Bone marrow derivation of interstitial cells of cajal in small intestine following intestinal injury

Abstract

Interstitial cells of Cajal (ICCs) in gastrointestinal tract are specialized cells serving as pacemaker cells. The origin of ICCs is currently not fully characterized. In this work, we aimed to study whether bone marrow-derived cells (BMDCs) could contribute to the origin of ICCs in the muscular plexus of small intestine using GFP-C57BL/6 chimeric mice.Engraftment of BMDCs in the intestine was investigated for GFP expression.

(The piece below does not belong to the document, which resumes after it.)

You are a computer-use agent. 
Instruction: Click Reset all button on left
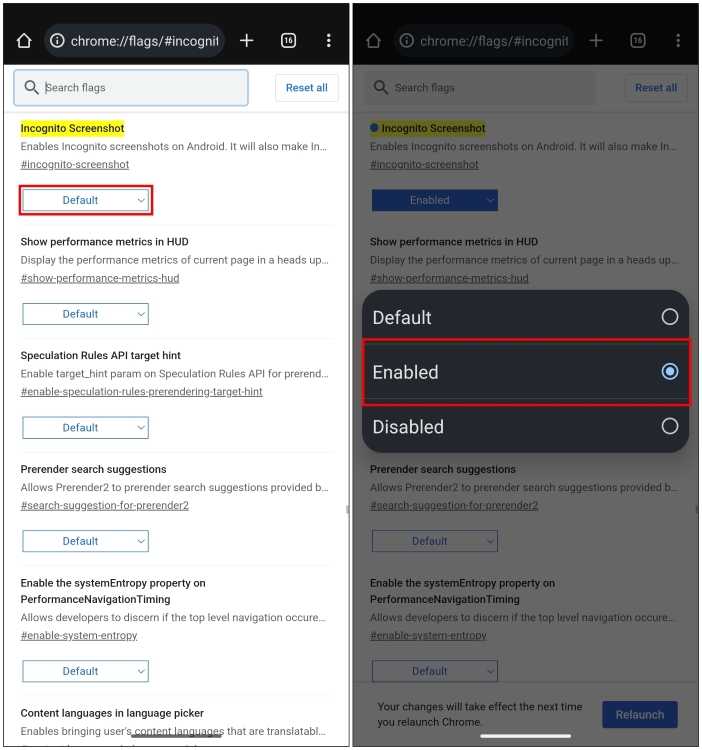pyautogui.click(x=307, y=88)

GFP positive bone marrow mononuclear cells reached a proportion of 95.65% +/- 3.72% at different times in chimerism. Donor-derived cells distributed widely in all the layers of the gastrointestinal tract. There were GFP positive BMDCs in the myenteric plexus, which resembled characteristics of ICCs, including myenteric location, c-Kit positive staining, and ramified morphology. Donor-derived ICCs in the myenteric plexus contributed to a percentage ranging 9.25% +/- 4.9% of all the ICCs in the myenteric plexus. In conclusion, here we described that donor-derived BMDCs might differentiate into gastrointestinal ICCs after radiation injury, which provided an alternative source for the origin of the ICCs in the muscular plexus of adult intestine. These results further identified the plasticity of BMDCs and indicated therapeutic implications of BMDCs for the gastrointestinal dysmotility caused by ICCs disorders.

Figure 1

Recipient's bone marrow was reconstituted by transplantation of donor's GFP positive BMDCs. (a) GFP positive marrow cells took up the majority of chimeric bone marrow two months after transplantation. Bar = 50 μm. (b) the percentage of GFP positive marrow cells in chimeric marrow at two months after transplantation was shown to be 92.05% by flow cytometry.

Figure 2

Detection of donor-derived BMDCs by GFP IHC in the small intestine 3 months after transplantation. (a) GFP positive BMDCs could be integrated into any part of intestine. (b) donor-derived cells could also be observed between longitudinal muscle and circular muscle, and there were some positive processes without ICCs body due to section reason (red arrow). (c) blank control without primary antibody on the serial section. No positive signals could be detected. (d) HE staining of small intestine from transplanted mice.

Figure 3

Whole mount preparation of small intestine from both normal C57 mouse and chimeric mouse. in this figure, donor's BMDCs were detected by GFP antibody. Macrophages were demonstrated by their specific marker F4/80. Upper panel: C57 mouse was used as normal control, in which all the macrophages were negative for GFP antibody. Bar = 50 μm. Lower panel: in the chimerism some macrophages were double positive for GFP and F4/80, suggesting that they were derived from the infused donor's BMDCs. GFP⁺/F4/80⁺ cells were mainly found at the deep myenteric plexus and they were scattered in this layer, which distinguished them from ICCs. Bar = 50 μm.

Figure 4

Confocal image of frozen section demonstrated donor derived ICCs-MY in small intestine of recipient mice 2.5 months after bone marrow transplantation. Upper panel: C57 mouse was used as negative control, in which there were no GFP signals in the intestine. Lower panel: In the chimerism, GFP and c-Kit double positive cells were shown in the merged image. Amplified image of interested cell was shown as inset. Bar = 25 μm.

Figure 5

Representative immunofluorescent image of GFP and c-Kit double positive ICCs on whole mount preparation of small intestine. GFP protein was stained by FITC-labeled goat antirabbit IgG, and c-Kit was demonstrated by Cy3-conjugated goat anti-rat IgG. Upper panel: C57 mouse was used as negative control, in which there were no GFP signals in the intestine. Lower panel: GFP and c-Kit double positive cells were shown in chimeric intestine. Double positive cells could be found on the whole mount preparation, indicating that ICCs could be derived from BMDCs. Yellow arrow was indicated a double positive cell and white arrow directed to its two polar processes. Bar = 50 μm.